- Exercise description:
Repeat word for word the stretch of the cross-promotion text below from "Examples: A corner" through "at that bookstore.".

- Study text:
How to do it: Partner with the manager of a location where there is heavy foot or car traffic by offering to provide a display that will draw positive attention to their site.
Examples: A corner gas station displays descriptions of ten good nearby restaurants. Those restaurants, in turn, display a “Need gas?” sign, referencing the location of the gas station. A bookstore displays the book recommendations of a massage expert (with staff recommending the massage services they’ve experience first-hand). The massage therapist displays those books and recommendations at their center, encouraging people to buy the books at that bookstore.

Some More Cross — Promotions for You and Other Independent Local Business Owners to Stand Out Again Bigger Competitors

1. Co-produce special promotions you could not afford by yourself.
Hire local community college broadcasting / cable tv students to produce a “how to use” video and/or audio tape that involves you and your partner’s products and services. Show the video on an eye level TV monitor in your outlets where people have to wait or in the window for 24 hour viewing. Or play the audiotape portion as background.

An enterprising advertising agency, local quick copy printer and video production house get priceless visibility for cross-promoting with others to co-produce an educational audio/video/book package that will prominently display their company names: “Thirty Ways Smart People Make Their Home More Safe” that is widely displayed, distributed to their partners’ customers: a hardware store, home security company, police department, real estate firm, home contractor, electrician and school district.

2. Display combined usage of partners’ services and products in your outlet; ask all partners to do the same.
A “Valentine Love Food” display appears in all partners’ outlets a month before Valentine’s Day. Partners are a cooking school, kitchenware shop, florist, card shop restaurant and supermarket all display the makings for a romantic dinner menu that is served on Valentine’s Day at their partner’s restaurant. Their displays are created by a local theatre set designer who designed sets for the play for which the partners’ customers can receive a reduced price ticket when they buy the restaurant meal or displayed products from the partners.

3. Have a contest, with the prizes contributed by your partners.
Next contest: you contribute your massage service as a prize for a partner’s contest.

- Records shown:
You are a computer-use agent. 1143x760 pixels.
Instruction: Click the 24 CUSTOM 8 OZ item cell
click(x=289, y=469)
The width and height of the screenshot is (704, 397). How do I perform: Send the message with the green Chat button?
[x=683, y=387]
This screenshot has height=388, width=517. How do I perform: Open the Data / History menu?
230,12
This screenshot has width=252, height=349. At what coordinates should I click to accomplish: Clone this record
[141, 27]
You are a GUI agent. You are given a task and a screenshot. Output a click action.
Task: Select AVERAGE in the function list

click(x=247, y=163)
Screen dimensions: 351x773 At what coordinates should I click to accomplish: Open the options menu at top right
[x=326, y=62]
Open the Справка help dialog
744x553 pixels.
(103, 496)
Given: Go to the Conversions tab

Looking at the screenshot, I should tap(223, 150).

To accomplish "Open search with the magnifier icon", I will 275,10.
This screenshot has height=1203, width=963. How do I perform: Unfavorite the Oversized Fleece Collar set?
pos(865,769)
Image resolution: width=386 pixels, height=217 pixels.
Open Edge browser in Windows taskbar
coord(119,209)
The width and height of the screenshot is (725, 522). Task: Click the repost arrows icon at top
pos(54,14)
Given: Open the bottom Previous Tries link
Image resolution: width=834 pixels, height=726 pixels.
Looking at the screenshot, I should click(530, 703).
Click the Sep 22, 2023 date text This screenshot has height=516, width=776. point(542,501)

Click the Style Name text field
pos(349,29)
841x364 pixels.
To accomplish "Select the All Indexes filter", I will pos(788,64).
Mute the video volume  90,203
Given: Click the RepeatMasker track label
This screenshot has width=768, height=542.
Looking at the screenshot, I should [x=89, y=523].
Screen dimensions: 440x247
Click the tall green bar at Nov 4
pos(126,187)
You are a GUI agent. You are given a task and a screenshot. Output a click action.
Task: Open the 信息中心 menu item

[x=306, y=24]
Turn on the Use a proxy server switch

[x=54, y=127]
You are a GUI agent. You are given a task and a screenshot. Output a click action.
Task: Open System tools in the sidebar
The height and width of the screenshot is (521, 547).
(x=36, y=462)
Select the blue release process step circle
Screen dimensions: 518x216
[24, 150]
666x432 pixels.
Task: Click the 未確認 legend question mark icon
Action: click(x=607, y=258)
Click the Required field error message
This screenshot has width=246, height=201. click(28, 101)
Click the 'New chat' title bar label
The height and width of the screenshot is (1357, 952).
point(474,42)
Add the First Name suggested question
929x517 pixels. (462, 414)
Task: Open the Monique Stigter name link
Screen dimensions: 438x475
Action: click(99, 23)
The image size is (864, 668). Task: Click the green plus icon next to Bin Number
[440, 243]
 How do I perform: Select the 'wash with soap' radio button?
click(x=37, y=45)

- Response to this exercise:
Examples: A corner gas station displays descriptions of ten good nearby restaurants. Those restaurants, in turn, display a “Need gas?” sign, referencing the location of the gas station. A bookstore displays the book recommendations of a massage expert (with staff recommending the massage services they’ve experience first-hand). The massage therapist displays those books and recommendations at their center, encouraging people to buy the books at that bookstore.